De Facto or De Jure Director?

Limited companies will welcome guidance from the court on how to determine whether they have ‘de facto’ directors – and what that means for companies.

A de facto director is an individual who has not formally been appointed as a director in accordance with company law but who is effectively a director for all intents and purposes. That is to say, a de facto director owes fiduciary and other duties to the company concerned as if it was a formally-appointed – ‘de jure’ – director.

If an individual is found to be a de facto director there are important implications for both the individual and the company, including liabilities.

What’s the background?

The proceedings1 flowed from a sad and complex dispute between two brothers spanning more than two decades, various jurisdictions and involving alleged fraud. There was also a company involved in which the two brothers were the shareholders.

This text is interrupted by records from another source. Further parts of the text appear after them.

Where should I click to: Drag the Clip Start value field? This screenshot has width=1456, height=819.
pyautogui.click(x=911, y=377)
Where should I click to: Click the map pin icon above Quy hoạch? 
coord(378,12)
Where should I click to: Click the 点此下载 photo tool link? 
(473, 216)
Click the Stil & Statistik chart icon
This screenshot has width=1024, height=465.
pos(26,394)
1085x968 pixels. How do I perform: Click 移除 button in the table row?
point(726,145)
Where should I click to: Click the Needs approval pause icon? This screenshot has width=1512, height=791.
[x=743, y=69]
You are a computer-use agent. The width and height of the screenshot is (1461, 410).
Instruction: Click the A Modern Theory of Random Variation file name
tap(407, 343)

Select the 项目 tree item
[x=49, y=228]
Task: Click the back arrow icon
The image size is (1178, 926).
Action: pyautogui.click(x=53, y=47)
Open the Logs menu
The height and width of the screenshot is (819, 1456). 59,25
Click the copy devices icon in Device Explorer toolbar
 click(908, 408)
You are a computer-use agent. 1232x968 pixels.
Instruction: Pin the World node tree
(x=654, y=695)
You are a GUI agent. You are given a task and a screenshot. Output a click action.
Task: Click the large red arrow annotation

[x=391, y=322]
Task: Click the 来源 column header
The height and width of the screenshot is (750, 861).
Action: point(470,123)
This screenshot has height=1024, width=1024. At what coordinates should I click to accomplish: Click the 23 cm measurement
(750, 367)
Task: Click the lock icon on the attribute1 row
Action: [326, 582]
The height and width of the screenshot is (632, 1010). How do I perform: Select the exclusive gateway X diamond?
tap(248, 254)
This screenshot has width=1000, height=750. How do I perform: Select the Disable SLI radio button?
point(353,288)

A key feature of the claims was that one of the brothers (Ronald) was a de facto director of the company which gave rise to a fiduciary duty to the company equivalent to that of a de jure director; and that the alleged acts were done in fraudulent breach of his fiduciary duty. At issue in this hearing was whether or not Ronald was a de facto director.

The High Court set out useful guiding principles, as established by existing law, to determine whether an individual is a de facto director:

· The overall question when determining whether an individual is a de facto director is whether they were part of the corporate governing structure of the company and whether they assumed a role in the company which imposed the fiduciary duties of a director

· This is a question of fact and degree, to be assessed objectively by reference to all the relevant evidence

· Merely being involved in the management of the company or exercising a degree of influence over its decision making is not in itself enough

· An act will qualify as an act done in the capacity of a de facto director if the corporate governance of the company requires that an act of that nature can be done only by someone having the capacity of a de jure director

· In general, the corporate governance of the company will have to be investigated in order to know whether the act in issue was directorial in nature.

· If the individual enjoyed some other capacity in which he could properly have done the act, it will not have been done as a de facto director

· It is possible for an individual to be simultaneously a de facto director and a shadow director. The capacity in which he acts in relation to the company will depend on the nature of the act.

· An act cannot be simultaneously carried out both in the capacity of a shadow director and a de facto director

· An act which takes the form of directions or instructions to de jure directors will be an act done in the capacity of shadow director

Applying these principles to the facts and, particularly, to Ronald – the court rejected the claim against him. It ruled that the acts/payments complained of were not made in the capacity of a de facto director or in breach of any such duty.

What does this mean?

Companies and their directors need to be alert to the role played by other individuals involved in the company. Non-directors have an important role to play in a company’s business. Ronald, for example, was the company signatory for its bank account but, as the court pointed out, this didn’t help the case against him for the simple reason that such a signatory need not be a director.

This judicial guidance represents a useful reference point where there any doubts as to the whether or not an individual is a de facto director.